Growing up, Whitney Phillips wanted to be an architect. “I liked the creation of things from the ground up,” she tells Billboard. “I loved conceptualizing things and building them.”

By the time she started high school, though, Phillips recalls becoming “pretty much obsessed with Mariah Carey” — and as a result, decided to trade in her architectural dreams to pursue music, too. In 2006, right after high school graduation, she left her native Seattle and moved to Los Angeles hoping to break into the industry while majoring in business marketing and communications at Loyola Marymount University. Phillips describes her early days in L.A. as “very Coyote Ugly,” adding, “It takes a while to figure out your best angle to get in.”

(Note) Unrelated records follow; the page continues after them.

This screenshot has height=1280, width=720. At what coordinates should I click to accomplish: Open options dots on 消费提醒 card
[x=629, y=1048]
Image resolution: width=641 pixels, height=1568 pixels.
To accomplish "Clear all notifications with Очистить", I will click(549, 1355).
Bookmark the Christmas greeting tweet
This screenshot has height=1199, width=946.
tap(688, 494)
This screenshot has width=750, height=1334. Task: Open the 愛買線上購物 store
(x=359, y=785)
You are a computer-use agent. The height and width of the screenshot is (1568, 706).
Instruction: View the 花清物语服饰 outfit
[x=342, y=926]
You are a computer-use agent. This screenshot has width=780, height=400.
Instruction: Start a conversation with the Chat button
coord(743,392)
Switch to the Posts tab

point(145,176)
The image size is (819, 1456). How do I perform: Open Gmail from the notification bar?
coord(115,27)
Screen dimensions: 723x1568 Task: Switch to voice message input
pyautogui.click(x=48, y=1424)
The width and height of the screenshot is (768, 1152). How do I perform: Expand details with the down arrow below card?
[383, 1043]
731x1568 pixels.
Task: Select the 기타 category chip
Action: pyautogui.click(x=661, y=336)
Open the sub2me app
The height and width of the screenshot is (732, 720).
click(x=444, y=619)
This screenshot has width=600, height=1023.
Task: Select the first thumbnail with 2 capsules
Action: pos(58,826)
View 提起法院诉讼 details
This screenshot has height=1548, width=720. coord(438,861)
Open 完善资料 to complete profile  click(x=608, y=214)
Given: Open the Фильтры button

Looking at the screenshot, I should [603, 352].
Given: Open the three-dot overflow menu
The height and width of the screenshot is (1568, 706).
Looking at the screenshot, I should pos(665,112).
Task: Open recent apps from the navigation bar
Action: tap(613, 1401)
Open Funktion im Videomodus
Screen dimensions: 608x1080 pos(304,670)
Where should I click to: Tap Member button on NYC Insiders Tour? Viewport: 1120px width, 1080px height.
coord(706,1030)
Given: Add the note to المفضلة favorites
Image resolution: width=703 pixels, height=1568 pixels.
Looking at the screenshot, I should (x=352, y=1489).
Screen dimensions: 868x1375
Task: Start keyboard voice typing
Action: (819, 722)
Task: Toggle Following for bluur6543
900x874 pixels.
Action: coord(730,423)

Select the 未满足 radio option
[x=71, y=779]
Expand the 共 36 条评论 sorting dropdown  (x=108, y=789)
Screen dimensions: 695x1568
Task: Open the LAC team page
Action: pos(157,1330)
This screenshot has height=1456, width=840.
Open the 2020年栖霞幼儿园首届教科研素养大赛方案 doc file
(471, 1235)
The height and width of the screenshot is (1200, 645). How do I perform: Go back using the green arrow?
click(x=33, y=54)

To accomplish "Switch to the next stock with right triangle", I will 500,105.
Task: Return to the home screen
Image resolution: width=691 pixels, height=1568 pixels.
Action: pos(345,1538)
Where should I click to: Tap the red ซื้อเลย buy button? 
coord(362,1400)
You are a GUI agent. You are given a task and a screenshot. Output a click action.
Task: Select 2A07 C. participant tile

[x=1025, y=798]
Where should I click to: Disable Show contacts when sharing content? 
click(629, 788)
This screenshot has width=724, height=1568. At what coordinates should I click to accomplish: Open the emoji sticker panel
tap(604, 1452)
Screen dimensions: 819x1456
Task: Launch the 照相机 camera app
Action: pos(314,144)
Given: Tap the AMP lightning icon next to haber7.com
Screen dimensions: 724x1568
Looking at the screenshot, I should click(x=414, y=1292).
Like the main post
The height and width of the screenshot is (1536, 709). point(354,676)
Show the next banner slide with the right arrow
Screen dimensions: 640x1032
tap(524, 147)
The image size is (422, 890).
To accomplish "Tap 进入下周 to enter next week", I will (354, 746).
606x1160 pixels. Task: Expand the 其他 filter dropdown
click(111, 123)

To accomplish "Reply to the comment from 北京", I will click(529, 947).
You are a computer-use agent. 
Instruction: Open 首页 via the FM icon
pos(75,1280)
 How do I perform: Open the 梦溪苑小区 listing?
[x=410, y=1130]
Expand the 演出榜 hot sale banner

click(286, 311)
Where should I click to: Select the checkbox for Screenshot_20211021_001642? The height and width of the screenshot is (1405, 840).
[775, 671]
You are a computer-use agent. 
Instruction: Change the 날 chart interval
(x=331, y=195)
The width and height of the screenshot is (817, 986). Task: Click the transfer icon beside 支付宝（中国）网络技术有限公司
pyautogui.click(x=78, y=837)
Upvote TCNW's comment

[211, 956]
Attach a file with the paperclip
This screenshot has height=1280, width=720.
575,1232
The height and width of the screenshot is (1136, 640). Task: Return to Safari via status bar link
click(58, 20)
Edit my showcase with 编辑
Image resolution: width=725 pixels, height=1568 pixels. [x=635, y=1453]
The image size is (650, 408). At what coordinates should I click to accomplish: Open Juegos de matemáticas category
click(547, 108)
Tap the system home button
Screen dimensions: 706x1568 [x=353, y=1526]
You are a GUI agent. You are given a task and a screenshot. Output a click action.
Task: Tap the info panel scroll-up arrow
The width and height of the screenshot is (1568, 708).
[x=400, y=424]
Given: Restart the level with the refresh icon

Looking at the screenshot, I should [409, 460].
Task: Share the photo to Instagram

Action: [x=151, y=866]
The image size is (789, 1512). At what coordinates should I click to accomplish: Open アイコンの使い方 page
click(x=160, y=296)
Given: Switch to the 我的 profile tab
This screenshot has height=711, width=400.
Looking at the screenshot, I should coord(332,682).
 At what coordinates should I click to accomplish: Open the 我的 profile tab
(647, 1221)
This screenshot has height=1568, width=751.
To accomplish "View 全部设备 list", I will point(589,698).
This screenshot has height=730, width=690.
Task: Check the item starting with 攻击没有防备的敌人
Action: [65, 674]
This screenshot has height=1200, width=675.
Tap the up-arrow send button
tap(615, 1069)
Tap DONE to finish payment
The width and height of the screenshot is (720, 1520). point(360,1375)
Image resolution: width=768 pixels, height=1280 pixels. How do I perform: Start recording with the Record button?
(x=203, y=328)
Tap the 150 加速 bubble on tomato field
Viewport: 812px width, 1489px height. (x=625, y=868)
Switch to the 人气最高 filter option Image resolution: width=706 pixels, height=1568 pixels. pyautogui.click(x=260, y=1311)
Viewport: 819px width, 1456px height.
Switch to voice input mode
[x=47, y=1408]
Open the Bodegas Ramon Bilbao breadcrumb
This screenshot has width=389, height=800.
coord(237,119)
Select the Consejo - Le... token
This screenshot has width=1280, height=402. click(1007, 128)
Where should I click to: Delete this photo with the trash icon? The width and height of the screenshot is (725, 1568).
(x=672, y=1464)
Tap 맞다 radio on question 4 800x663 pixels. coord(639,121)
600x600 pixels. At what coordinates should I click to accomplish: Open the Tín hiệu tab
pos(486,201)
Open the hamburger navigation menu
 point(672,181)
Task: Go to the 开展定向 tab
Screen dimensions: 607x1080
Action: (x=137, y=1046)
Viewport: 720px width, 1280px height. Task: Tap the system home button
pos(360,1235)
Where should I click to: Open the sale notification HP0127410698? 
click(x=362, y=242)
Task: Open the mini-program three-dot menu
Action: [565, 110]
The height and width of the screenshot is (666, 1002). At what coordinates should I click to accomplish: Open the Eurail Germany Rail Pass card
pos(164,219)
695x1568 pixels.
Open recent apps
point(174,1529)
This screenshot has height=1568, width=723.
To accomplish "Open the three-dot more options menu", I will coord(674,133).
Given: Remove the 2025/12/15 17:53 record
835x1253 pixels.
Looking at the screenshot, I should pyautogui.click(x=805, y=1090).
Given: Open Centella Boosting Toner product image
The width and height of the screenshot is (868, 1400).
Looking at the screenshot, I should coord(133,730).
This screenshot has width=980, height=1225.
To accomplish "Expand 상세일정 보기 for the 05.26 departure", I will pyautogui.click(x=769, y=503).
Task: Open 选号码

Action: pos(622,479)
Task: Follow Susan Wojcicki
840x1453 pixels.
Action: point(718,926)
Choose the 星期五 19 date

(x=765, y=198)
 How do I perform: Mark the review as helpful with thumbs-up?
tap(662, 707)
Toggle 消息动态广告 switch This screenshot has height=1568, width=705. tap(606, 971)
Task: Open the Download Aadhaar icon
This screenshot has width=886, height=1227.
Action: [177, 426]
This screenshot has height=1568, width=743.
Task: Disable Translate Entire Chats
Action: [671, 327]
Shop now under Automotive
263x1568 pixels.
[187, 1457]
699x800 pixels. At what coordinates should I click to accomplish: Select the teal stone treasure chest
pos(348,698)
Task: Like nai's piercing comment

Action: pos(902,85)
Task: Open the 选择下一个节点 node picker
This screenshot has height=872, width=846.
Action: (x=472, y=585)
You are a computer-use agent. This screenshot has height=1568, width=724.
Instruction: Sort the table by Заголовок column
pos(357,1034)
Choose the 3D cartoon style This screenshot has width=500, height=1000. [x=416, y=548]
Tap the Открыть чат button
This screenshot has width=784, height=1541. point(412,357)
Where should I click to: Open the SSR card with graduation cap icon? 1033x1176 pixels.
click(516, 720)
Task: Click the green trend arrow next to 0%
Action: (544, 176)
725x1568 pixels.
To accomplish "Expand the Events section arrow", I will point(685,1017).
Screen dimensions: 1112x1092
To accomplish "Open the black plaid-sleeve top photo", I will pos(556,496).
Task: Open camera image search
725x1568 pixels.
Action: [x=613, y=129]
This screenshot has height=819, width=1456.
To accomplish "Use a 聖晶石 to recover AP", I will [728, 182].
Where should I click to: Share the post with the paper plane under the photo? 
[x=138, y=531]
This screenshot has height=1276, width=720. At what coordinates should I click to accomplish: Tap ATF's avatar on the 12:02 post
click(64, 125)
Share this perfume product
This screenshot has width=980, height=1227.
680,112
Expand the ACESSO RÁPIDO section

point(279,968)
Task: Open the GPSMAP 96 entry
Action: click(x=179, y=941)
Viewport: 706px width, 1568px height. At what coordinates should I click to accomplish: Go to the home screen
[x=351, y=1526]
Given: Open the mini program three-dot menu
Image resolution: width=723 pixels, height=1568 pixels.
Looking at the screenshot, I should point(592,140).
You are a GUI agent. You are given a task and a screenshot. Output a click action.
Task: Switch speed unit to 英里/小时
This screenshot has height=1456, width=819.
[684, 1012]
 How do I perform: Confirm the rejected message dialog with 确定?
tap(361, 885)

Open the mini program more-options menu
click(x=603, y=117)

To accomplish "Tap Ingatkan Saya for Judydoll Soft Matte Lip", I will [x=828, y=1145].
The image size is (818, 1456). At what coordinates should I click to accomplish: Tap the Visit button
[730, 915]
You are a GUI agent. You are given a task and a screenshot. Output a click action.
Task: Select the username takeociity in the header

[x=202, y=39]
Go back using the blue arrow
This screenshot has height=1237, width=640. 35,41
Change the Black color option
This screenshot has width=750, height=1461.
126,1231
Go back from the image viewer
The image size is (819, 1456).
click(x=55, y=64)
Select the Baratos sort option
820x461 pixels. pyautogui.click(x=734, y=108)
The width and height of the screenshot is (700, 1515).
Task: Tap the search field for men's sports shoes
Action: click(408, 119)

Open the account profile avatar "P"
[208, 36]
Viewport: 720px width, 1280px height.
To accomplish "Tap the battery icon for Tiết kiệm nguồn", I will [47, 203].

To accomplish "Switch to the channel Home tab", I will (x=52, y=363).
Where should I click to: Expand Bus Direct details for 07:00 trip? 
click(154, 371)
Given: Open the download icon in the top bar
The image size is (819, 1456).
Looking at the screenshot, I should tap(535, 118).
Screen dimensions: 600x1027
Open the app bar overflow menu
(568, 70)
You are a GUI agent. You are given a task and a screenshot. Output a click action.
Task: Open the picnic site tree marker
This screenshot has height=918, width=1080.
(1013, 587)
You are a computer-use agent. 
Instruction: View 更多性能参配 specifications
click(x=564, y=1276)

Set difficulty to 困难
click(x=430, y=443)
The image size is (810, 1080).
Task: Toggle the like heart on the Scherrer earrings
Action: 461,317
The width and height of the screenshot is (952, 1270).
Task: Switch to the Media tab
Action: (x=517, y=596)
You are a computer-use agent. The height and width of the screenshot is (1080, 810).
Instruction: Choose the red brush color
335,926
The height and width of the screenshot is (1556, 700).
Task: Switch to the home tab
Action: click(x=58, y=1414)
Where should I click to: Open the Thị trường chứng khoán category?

While doing just that, she was often invited on stage to sing hooks with fellow musician friends at live shows, but quickly discovered that she “never felt at home on stage” as a performer. “It was more about the things I had to say versus the things I had to show,” she says.

Phillips realized what she really loved about music was the creation process; turns out, songwriting wasn’t a big leap from architecture after all.

“I’m big on concepts, probably leftover from my architect days,” she says. “That’s the foundation of your song, always. I like to know the why and the how of every song. I like to know what the roots are.”

With that re-calibration, Phillips leaned into songwriting and soon enough, in 2012, wrote a piano ballad with Swedish producer Harry Sommerdahl. The following year, she was waiting tables in Malibu when she got the phone call telling her that “Lil Wayne cut a 16 bar verse on [her] song,” she recalls. The Stafford Brothers had produced that ballad into an EDM track called “Hello” that the duo’s label, Cash Money, then placed Wayne and Christina Milian on.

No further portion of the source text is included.